# EXTRAIT DU TEXTE
****

L’administration peut soupçonner un travail dissimulé lorsqu’un employeur ne déclare pas l’activité de son épouse, sous couvert de bénévolat ou d’entraide familiale.
Dans un arrêt du 26 mai 2021, la cour de cassation s’est prononcée sur un cas assez particulier. En effet, le professionnel et son épouse se prévalaient de l’entraide familiale pour justifier des heures supplémentaires non rémunérées. La caisse d’assurance sociale ne l’entendait pas ainsi et réclamait le paiement des cotisations sociales sur ces heures.
Les faits
L’épouse d’un travailleur indépendant était salariée sur l’entreprise en vertu d’un contrat de travail pour 30 heures hebdomadaires.
Or, elle effectuait régulièrement des heures supplémentaires au-delà de cette limite. Et cela, sans que son employeur (mari) ne les déclare, ni n’acquitte de cotisations sociales. L’épouse considérait qu’il s’agissait d’entraide familiale ou de bénévolat. Et ne réclamait donc aucun paiement pour ces heures.
Pour la petite histoire, la femme de l’exploitant avait admis travailler régulièrement du lundi au dimanche de 6 h00 à 14h00… Implicitement, elle reconnaissait donc effectuer presque le double d’heures prévues dans son contrat.

****

# CONTENU DES DONNÉES
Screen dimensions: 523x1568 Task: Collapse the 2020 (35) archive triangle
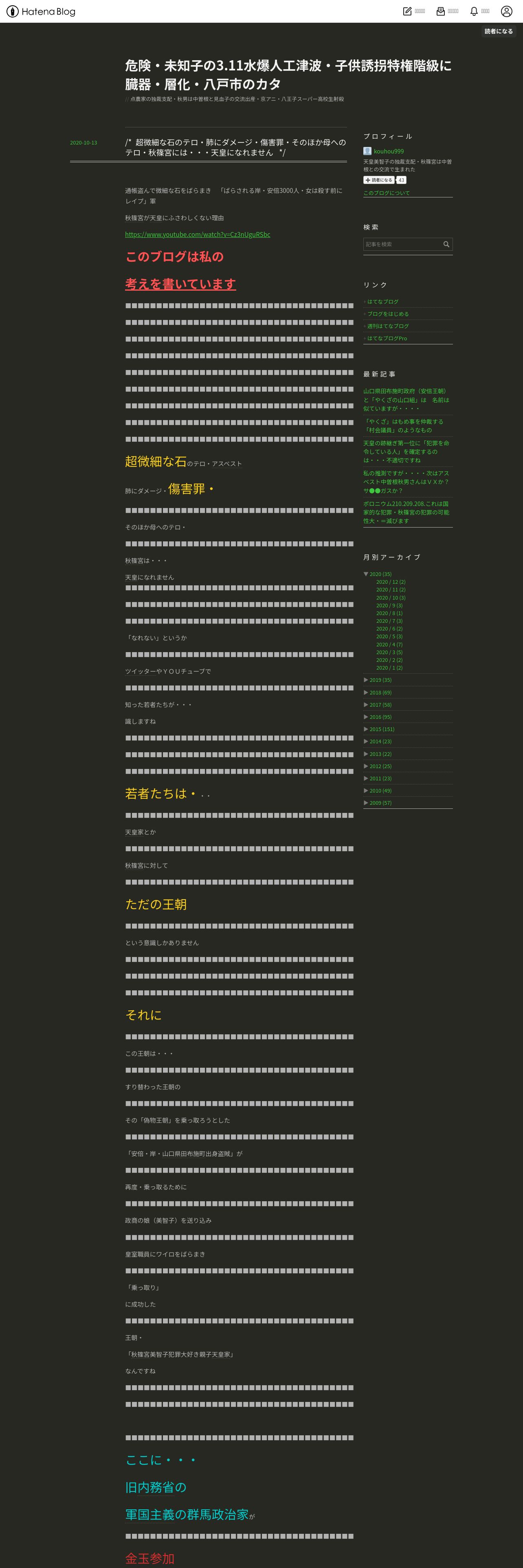[366, 574]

****

# CONSIGNE DONNÉE 1
Citez l'extrait sur le travail dissimulé en commençant par « Dans un arrêt » et en poursuivant jusqu'à « pour ces heures. ».
# CONSIGNE DONNÉE 2
Relevez toutes les mentions comportant des chiffres dans l'extrait sur le travail dissimulé.
# CONSIGNE DONNÉE 3
Traduisez en anglais, s'il vous plaît, cette phrase de l'extrait sur le travail dissimulé : « L’épouse d’un travailleur indépendant était salariée sur l’entreprise en vertu d’un contrat de travail pour 30 heures hebdomadaires. »

# RÉPONSE RÉDIGÉE 1
Dans un arrêt du 26 mai 2021, la cour de cassation s’est prononcée sur un cas assez particulier. En effet, le professionnel et son épouse se prévalaient de l’entraide familiale pour justifier des heures supplémentaires non rémunérées. La caisse d’assurance sociale ne l’entendait pas ainsi et réclamait le paiement des cotisations sociales sur ces heures.
Les faits
L’épouse d’un travailleur indépendant était salariée sur l’entreprise en vertu d’un contrat de travail pour 30 heures hebdomadaires.
Or, elle effectuait régulièrement des heures supplémentaires au-delà de cette limite. Et cela, sans que son employeur (mari) ne les déclare, ni n’acquitte de cotisations sociales. L’épouse considérait qu’il s’agissait d’entraide familiale ou de bénévolat. Et ne réclamait donc aucun paiement pour ces heures.

# RÉPONSE RÉDIGÉE 2
- 26 mai 2021
- 30 heures hebdomadaires
- 6 h00
- 14h00

# RÉPONSE RÉDIGÉE 3
The wife of a self-employed worker was employed by the business under an employment contract for 30 hours a week.